WORK REQUEST:
From the entries below, copy every line where the string "pixels" appears.

DATA EXTRACT:
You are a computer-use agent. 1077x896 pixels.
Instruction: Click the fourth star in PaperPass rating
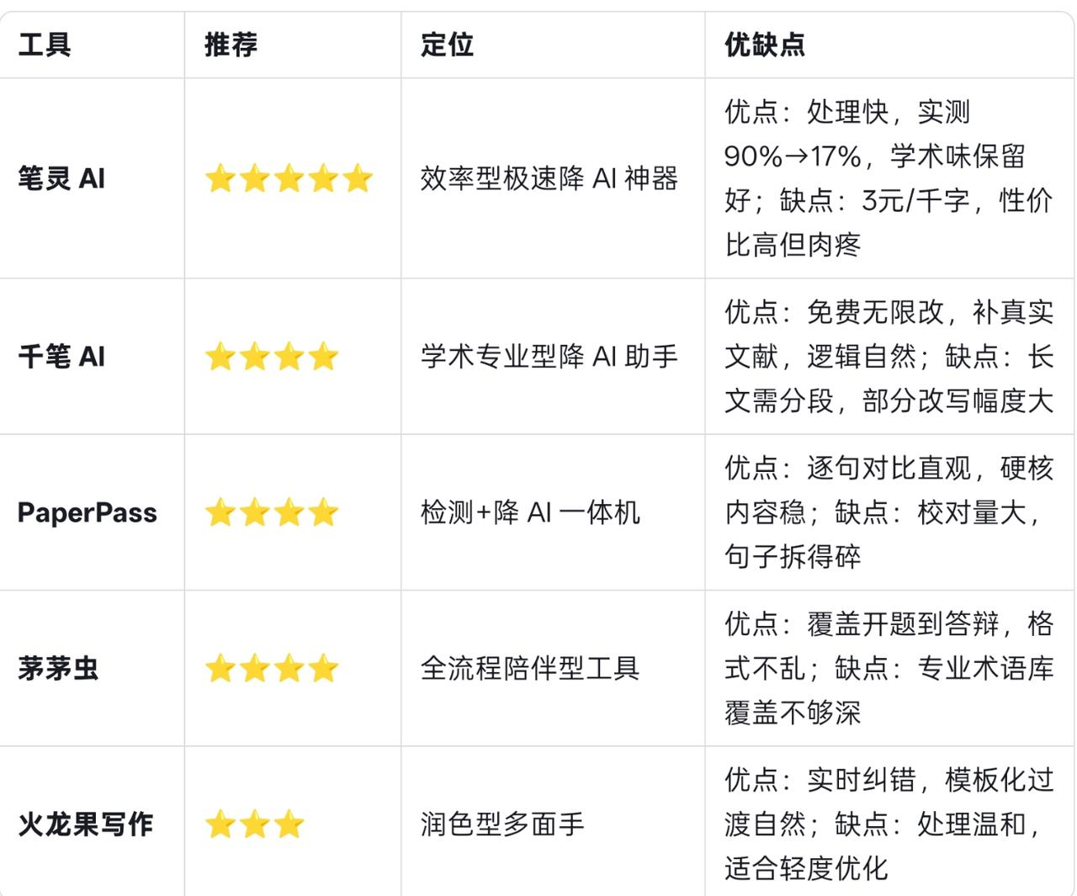tap(323, 512)
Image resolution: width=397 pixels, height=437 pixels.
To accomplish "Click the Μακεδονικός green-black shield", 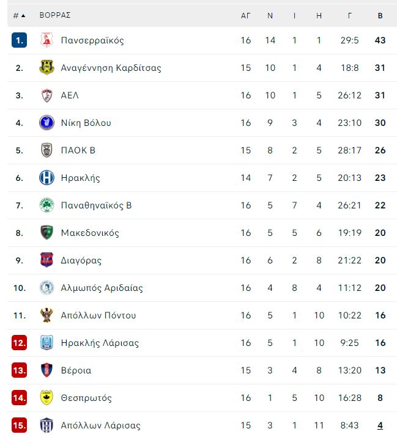I will tap(46, 233).
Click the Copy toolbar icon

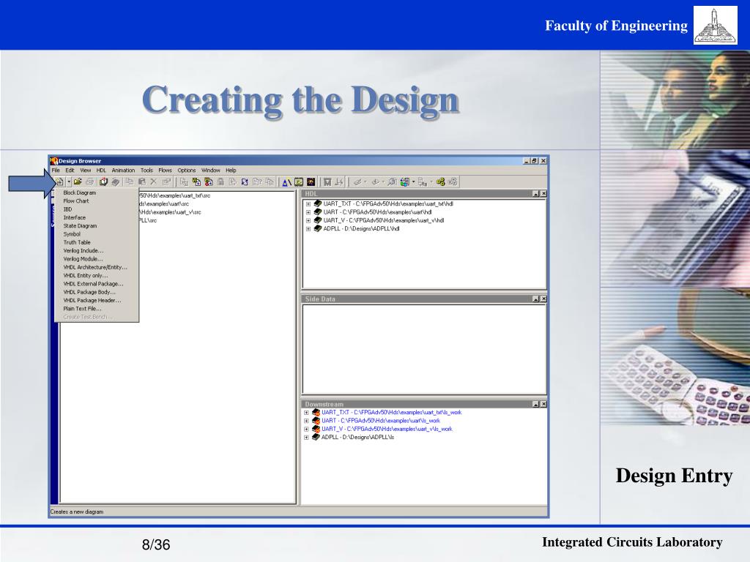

ANSWER BOX:
You are a computer-use agent. 1077x896 pixels.
Image resolution: width=397 pixels, height=437 pixels.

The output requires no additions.